-- Input material start --

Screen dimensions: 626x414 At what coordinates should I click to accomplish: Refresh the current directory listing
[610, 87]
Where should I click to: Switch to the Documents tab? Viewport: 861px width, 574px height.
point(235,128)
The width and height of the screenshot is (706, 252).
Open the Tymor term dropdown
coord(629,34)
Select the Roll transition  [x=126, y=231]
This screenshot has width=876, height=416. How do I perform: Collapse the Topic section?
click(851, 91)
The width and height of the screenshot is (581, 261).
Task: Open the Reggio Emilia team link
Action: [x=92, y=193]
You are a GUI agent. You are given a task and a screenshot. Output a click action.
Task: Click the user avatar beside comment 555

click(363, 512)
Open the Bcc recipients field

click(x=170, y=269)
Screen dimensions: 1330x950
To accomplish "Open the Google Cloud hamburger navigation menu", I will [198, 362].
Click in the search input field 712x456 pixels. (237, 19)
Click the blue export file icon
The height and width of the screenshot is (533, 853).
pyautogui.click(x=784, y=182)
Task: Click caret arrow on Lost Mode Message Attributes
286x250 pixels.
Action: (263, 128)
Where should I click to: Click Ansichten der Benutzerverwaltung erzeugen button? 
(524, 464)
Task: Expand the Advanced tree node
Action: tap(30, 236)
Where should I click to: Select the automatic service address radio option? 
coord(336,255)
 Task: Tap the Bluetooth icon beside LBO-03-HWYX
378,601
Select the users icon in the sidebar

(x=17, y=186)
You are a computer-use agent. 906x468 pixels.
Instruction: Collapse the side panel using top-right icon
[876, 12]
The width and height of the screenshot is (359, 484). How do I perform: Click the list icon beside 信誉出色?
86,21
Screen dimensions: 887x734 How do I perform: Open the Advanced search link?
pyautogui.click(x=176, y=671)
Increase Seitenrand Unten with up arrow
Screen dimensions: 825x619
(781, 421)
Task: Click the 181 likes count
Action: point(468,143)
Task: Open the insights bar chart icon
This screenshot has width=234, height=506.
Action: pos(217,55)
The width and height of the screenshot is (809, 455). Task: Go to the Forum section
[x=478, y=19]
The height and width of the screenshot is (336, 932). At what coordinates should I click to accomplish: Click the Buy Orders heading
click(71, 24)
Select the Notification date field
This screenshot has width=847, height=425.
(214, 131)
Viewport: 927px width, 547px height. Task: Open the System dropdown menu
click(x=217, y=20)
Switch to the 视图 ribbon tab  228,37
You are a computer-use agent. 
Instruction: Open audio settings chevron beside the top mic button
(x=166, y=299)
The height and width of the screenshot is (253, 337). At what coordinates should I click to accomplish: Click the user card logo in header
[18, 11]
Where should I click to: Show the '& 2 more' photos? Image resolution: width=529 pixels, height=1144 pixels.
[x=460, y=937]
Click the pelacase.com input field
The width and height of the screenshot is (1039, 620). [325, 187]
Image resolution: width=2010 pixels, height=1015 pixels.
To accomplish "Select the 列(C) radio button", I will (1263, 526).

-- Input material end --

## Do this
List every line of the entries above that contains the string "resolution", matching case exactly.

## Full solution
Where should I click to: Show the '& 2 more' photos? Image resolution: width=529 pixels, height=1144 pixels.
Image resolution: width=2010 pixels, height=1015 pixels.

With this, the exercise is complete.